- Born: October 12, 1956 (age 69) New Orleans, Louisiana
- Education: Tulane University
- Occupations: Psychiatrist, television personality
- Notable work: Better Than Normal: How What Makes You Different Makes You Exceptional (pub. 2013), The ADHD Advantage: What You Thought Was a Diagnosis Might Be Your Greatest Strength (pub. 2015)
- Spouse: Angela Diane Corley (m. 1982 - div. 2006)
- Children: 2
- Website: http://drdalearcher.com

= Dale Archer =

American physician

Dewey Dale Archer, Jr. (born October 12, 1956) is an American medical doctor, board-certified psychiatrist, and radio and television personality. He hosted Taking Charge with Dr. Dale Archer, and the regional TV and Internet based The Dr. Dale Archer Show. Archer has also appeared on most of the top national news shows as a psychiatric expert.

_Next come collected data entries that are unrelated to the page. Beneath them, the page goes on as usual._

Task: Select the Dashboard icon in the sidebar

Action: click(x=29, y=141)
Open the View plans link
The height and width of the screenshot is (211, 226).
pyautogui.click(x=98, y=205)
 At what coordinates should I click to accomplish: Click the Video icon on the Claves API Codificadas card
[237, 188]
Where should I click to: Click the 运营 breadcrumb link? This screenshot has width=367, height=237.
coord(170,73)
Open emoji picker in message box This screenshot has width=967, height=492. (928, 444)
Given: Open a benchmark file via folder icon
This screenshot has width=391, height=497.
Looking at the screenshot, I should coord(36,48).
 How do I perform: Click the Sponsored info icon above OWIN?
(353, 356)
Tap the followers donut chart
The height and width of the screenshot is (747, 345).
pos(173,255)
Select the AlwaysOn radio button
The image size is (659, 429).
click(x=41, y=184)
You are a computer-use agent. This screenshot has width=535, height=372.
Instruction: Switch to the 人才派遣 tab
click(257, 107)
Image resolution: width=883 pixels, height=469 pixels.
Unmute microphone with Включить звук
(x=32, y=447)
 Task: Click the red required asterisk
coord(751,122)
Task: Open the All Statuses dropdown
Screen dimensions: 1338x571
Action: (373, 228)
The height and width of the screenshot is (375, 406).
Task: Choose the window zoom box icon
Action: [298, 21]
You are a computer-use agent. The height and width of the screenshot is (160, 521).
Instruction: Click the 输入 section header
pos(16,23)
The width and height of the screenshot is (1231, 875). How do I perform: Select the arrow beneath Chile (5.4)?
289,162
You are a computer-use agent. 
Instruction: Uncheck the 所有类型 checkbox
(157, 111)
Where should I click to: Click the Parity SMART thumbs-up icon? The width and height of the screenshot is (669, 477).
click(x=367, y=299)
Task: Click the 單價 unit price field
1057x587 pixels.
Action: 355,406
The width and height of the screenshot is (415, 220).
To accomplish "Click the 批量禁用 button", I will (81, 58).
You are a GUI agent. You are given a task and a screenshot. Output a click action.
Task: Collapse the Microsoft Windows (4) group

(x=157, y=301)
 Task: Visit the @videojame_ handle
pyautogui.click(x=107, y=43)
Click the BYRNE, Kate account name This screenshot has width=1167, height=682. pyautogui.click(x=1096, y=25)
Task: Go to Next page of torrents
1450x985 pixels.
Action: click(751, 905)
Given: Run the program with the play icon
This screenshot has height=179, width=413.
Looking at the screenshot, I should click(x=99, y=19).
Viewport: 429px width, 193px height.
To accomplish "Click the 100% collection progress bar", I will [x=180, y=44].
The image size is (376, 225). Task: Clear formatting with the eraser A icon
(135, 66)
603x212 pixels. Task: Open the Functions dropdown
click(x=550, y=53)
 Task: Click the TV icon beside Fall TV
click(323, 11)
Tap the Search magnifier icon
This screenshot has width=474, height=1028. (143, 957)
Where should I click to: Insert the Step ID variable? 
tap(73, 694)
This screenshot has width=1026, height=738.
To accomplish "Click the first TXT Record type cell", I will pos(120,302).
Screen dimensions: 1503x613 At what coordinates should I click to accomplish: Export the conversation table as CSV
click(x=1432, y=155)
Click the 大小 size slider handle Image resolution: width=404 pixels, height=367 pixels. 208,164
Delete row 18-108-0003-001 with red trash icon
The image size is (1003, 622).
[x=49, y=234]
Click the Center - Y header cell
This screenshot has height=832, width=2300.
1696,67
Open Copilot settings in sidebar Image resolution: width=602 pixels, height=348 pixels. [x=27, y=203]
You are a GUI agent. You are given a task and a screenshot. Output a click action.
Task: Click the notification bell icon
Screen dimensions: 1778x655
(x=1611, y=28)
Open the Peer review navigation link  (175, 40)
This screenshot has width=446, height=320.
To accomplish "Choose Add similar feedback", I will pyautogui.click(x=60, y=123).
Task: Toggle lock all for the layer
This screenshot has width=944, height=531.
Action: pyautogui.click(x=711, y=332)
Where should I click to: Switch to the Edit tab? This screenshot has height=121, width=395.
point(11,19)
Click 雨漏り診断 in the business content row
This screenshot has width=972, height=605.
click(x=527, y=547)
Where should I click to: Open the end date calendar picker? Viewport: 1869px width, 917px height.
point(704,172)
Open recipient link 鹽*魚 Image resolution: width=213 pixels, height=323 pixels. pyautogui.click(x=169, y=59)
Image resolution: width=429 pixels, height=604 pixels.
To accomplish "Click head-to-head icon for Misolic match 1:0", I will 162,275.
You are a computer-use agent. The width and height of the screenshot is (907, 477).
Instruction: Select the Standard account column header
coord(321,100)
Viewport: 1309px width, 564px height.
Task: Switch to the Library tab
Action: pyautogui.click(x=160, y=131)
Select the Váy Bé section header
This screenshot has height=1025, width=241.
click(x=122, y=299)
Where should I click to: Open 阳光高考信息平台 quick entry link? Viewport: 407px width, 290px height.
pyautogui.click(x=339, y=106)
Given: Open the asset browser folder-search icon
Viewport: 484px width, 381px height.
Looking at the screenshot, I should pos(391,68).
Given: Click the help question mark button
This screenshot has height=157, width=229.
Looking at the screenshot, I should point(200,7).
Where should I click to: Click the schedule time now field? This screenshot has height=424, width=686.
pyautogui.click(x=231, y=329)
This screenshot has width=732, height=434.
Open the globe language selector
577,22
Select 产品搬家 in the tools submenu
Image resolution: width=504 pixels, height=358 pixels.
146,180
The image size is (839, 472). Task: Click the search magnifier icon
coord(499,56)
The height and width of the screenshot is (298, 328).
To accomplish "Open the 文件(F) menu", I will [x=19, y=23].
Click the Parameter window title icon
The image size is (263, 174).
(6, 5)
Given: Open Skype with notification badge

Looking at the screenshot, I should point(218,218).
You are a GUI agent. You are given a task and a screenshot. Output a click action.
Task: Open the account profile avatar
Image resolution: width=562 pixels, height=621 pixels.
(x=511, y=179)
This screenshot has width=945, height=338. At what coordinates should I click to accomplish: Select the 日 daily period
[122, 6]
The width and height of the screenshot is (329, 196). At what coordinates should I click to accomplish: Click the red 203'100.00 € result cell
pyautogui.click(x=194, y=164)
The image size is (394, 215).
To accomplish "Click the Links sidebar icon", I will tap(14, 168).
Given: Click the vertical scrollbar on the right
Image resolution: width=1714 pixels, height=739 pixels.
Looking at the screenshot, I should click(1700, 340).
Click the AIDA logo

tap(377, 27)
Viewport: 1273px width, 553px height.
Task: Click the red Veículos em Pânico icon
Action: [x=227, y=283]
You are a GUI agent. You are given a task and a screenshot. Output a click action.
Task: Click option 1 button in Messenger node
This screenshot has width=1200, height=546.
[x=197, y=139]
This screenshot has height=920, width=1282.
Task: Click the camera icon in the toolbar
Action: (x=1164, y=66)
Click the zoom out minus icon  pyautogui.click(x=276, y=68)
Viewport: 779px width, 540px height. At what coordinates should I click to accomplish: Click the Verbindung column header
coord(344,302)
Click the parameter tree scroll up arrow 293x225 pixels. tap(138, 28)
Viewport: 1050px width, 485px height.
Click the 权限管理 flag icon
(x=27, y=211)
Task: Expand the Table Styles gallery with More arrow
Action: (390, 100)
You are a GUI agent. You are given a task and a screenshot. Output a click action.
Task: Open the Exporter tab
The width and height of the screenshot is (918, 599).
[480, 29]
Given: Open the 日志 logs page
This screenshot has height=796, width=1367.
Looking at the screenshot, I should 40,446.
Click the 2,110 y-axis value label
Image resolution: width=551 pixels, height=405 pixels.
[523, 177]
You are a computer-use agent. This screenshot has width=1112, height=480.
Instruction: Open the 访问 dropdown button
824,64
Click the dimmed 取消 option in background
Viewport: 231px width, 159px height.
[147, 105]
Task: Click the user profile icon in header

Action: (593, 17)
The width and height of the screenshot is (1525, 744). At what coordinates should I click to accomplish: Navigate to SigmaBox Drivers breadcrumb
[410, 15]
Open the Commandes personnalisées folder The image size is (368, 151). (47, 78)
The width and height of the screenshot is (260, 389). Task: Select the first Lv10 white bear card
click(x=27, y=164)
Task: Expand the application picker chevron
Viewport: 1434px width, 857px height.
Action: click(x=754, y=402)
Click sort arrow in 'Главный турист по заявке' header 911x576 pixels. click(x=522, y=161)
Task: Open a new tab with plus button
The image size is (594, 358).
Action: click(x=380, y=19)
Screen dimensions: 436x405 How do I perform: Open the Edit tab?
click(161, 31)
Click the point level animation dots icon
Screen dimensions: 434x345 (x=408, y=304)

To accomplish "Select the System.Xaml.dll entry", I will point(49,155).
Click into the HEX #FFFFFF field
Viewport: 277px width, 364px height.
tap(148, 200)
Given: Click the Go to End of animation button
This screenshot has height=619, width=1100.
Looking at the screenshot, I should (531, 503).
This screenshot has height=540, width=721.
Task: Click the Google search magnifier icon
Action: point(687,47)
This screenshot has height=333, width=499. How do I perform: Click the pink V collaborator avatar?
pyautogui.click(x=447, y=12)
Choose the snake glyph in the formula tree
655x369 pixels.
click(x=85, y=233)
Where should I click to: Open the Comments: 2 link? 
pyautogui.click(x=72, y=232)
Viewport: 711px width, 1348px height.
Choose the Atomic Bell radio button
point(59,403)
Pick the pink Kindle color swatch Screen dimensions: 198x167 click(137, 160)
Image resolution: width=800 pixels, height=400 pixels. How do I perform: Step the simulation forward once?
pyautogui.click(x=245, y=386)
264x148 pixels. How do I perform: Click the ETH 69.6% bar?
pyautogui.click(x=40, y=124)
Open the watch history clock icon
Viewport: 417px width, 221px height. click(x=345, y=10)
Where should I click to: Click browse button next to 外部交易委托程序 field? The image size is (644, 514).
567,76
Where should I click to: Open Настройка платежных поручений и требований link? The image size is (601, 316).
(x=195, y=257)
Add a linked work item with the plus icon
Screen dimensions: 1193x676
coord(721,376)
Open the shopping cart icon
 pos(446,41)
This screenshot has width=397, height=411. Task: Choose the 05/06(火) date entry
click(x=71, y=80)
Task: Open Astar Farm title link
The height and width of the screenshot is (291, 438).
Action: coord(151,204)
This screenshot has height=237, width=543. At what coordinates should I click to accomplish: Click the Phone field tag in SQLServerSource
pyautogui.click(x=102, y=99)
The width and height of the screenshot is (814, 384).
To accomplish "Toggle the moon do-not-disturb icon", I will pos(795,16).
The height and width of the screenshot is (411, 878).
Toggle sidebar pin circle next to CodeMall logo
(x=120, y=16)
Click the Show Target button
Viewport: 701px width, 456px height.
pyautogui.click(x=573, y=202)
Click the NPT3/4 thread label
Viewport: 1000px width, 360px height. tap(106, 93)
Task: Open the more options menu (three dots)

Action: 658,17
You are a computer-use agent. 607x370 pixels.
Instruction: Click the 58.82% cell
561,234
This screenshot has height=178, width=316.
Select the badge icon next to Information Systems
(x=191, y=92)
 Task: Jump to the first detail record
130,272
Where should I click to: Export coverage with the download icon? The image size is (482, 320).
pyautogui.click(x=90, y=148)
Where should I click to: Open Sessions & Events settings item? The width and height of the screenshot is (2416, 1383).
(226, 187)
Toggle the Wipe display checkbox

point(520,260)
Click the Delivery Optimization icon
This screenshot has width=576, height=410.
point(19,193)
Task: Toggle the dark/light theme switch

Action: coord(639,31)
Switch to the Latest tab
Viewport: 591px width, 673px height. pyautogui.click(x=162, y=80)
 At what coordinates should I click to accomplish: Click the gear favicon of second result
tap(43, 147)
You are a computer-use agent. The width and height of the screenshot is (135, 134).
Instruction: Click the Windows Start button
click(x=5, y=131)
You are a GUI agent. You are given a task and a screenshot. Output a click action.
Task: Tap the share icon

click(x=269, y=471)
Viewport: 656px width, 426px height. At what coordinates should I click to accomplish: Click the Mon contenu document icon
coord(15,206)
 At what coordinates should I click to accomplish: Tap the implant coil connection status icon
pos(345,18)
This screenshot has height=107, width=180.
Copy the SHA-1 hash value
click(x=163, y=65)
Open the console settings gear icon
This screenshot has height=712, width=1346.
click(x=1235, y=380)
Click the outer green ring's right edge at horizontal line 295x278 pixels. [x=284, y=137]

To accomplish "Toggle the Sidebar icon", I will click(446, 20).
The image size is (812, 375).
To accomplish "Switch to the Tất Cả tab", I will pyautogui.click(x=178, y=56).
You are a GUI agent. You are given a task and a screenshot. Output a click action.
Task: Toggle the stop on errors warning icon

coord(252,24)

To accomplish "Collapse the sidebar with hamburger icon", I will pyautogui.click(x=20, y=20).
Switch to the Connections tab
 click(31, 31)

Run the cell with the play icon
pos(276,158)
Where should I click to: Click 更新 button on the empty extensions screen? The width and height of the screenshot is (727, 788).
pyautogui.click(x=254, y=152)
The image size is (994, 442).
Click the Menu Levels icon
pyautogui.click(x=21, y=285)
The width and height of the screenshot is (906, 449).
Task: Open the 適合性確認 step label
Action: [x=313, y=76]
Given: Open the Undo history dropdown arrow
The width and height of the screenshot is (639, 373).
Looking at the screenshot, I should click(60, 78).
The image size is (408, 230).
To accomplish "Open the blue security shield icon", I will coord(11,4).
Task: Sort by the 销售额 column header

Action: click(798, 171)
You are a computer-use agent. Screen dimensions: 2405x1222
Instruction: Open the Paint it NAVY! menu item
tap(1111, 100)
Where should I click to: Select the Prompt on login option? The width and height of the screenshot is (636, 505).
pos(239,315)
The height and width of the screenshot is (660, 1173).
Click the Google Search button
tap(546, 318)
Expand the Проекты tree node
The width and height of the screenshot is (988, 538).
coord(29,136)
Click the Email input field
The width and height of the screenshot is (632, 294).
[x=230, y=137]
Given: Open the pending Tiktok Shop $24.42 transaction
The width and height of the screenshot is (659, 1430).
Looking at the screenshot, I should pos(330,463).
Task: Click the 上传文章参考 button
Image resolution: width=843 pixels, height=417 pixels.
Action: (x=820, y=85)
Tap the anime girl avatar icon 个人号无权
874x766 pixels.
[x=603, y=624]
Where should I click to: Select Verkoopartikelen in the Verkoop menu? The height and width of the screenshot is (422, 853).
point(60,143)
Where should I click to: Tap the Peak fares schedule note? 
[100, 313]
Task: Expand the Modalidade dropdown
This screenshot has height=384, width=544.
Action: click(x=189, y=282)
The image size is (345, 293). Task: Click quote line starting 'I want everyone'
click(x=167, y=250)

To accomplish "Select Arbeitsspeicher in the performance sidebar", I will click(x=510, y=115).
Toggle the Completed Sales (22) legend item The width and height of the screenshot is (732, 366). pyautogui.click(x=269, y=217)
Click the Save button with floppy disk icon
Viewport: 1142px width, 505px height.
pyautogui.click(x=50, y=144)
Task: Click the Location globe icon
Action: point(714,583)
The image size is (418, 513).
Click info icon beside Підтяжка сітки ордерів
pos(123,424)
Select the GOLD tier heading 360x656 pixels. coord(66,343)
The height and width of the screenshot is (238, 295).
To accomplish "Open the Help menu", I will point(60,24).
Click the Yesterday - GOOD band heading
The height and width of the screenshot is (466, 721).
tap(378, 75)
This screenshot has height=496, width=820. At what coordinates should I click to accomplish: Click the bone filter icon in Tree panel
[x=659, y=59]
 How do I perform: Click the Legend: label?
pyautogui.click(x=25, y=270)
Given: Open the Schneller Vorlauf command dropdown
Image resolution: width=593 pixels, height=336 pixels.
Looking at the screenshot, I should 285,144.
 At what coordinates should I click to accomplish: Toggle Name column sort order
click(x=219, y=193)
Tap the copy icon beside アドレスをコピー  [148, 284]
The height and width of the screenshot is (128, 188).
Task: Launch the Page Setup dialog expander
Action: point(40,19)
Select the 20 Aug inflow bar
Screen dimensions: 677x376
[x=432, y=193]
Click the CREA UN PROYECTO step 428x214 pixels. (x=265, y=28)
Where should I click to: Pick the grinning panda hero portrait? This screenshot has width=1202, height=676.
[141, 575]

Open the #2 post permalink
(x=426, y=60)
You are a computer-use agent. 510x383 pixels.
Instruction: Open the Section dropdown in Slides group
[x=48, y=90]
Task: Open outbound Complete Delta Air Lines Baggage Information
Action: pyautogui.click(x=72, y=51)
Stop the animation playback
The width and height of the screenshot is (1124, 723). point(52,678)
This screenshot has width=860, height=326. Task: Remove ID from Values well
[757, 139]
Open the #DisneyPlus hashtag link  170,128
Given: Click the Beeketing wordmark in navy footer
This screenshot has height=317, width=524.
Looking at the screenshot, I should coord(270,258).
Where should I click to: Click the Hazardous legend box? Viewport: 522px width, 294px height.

Archer was named a Distinguished Fellow of the American Psychiatric Association in 2005. He is also the founder/CEO of The Institute for Neuropsychiatry in Lake Charles, Louisiana, and the founder and medical director for psychiatric services at Lake Charles Memorial Hospital(LCMH).

==Early life==
Dewy Dale Archer, Jr. was born in New Orleans Louisiana, and moved to Lake Charles at the age of 4. His father Dewey Dale Archer Sr. (born 1923), was an Ophthalmologist whose parents lived outside of Knoxville Tennessee. His mother, Valerie Archer (née Grode; born 1930) is a native of New Orleans who can trace her lineage to Jean Lafitte. Archer has one sister, Lee Ann Archer, who received her undergraduate degree at Rice University, and attended Tulane Law School.

==Education==
Archer attended Tulane University in New Orleans, Louisiana. He was named a Tulane Scholar in 1977, received Phi Beta Kappa honors in 1978, and received his Bachelor of Arts degree in Philosophy with honors in 1978. He continued at Tulane University School of Medicine, where he received his M.D. in 1983. Archer completed his internship in Internal Medicine and his Residency in Psychiatry at The University of Texas in 1987.

==Career ==
In 1987, Archer founded The Institute for Neuropsychiatry in Lake Charles, Louisiana. He also worked as a prison psychiatrist from 1988 - 1995 at Phelps Correctional Institute, a medium security prison in DeQuincy Louisiana. He was an expert witness in sanity and competency criminal court cases from 1987 - 1995. In 1987, he founded the psychiatric program for Lake Charles Memorial Hospital in 1988, where he remains the Psychiatric Medical Director today.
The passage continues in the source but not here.